When you tell the stack to listen() for connections on a particular TCP port, you pass a backlog parameter, which tells the kernel how many connections it can silently accept on behalf of your program at once.当您告诉堆栈为特定 TCP 端口上的连接listen()时，您传递了一个backlog参数，该参数告诉 kernel 它可以代表您的程序一次静默接受多少个连接。 It is this queue that is being used when the kernel automatically accepts new connection requests, and there that they are held until your program gets around to accept() ing them.当 kernel 自动接受新的连接请求时，正在使用这个队列，并且它们一直保留在那里，直到您的程序开始accept()它们。 When there is one or more connections in the listen backlog queue when you call accept() , all that happens is that the oldest is removed from the queue and bound to a new socket.[2]当您调用accept()时，当侦听积压队列中有一个或多个连接时，所发生的一切就是从队列中删除最旧的连接并绑定到一个新的套接字。 [2]

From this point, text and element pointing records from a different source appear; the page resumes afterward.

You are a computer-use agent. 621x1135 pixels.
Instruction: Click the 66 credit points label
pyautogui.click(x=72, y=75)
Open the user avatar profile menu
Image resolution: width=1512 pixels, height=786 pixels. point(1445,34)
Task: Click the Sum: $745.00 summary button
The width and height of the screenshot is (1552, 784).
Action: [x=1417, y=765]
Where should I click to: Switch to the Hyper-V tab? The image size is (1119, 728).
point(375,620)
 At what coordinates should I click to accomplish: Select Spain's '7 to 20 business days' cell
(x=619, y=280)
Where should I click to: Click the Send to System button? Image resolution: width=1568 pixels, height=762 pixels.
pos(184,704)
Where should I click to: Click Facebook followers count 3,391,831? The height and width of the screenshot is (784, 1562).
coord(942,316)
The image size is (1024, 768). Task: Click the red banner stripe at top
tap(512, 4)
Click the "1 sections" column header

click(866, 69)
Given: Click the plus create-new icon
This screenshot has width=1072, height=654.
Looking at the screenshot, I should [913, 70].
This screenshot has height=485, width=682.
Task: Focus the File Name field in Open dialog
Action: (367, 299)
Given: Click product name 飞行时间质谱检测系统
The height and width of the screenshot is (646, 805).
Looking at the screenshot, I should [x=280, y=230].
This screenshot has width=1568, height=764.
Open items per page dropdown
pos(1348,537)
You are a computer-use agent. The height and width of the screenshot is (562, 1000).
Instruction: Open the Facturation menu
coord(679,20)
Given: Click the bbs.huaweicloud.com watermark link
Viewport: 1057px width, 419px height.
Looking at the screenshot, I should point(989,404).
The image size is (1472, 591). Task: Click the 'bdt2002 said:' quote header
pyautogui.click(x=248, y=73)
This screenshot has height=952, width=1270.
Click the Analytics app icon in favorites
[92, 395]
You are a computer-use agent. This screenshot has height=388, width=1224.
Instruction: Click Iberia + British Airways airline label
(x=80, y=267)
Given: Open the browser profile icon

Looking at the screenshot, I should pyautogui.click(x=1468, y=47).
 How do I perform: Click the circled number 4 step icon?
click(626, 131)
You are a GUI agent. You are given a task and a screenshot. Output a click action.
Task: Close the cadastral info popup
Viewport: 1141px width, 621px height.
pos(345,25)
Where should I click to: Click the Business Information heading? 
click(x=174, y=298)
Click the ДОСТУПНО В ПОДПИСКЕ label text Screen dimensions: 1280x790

In other words, if your program calls listen(sd, 5) , then goes into an infinite do-nothing loop so that it never calls accept() , five concurrent client connection requests will succeed, from the clients' point of view.换句话说，如果您的程序调用listen(sd, 5) ，然后进入一个无限的无操作循环，因此它永远不会调用accept() ，从客户端的角度来看，五个并发的客户端连接请求将成功。 A sixth connection request will get stalled on the first SYN packet until either the program owning the TCP port calls accept() or one of the other clients drops its connection.第六个连接请求将在第一个 SYN 数据包上停止，直到拥有 TCP 端口的程序调用accept()或其他客户端之一断开其连接。

[1] Firewall and other stack modifications can change this behavior, of course. [1] 当然，防火墙和其他堆栈修改可以改变这种行为。 I am speaking here only of default BSD sockets stack behavior.我在这里只说默认的 BSD sockets 堆栈行为。

[2] If there are no connections waiting in the backlog when you call accept() , it blocks by default, unless the listener socket was set to non-blocking, in which case it returns -1 and errno is EWOULDBLOCK . [2] 如果在调用accept()时没有等待在 backlog 中的连接，它默认阻塞，除非侦听器套接字设置为非阻塞，在这种情况下它返回 -1 并且errno是EWOULDBLOCK 。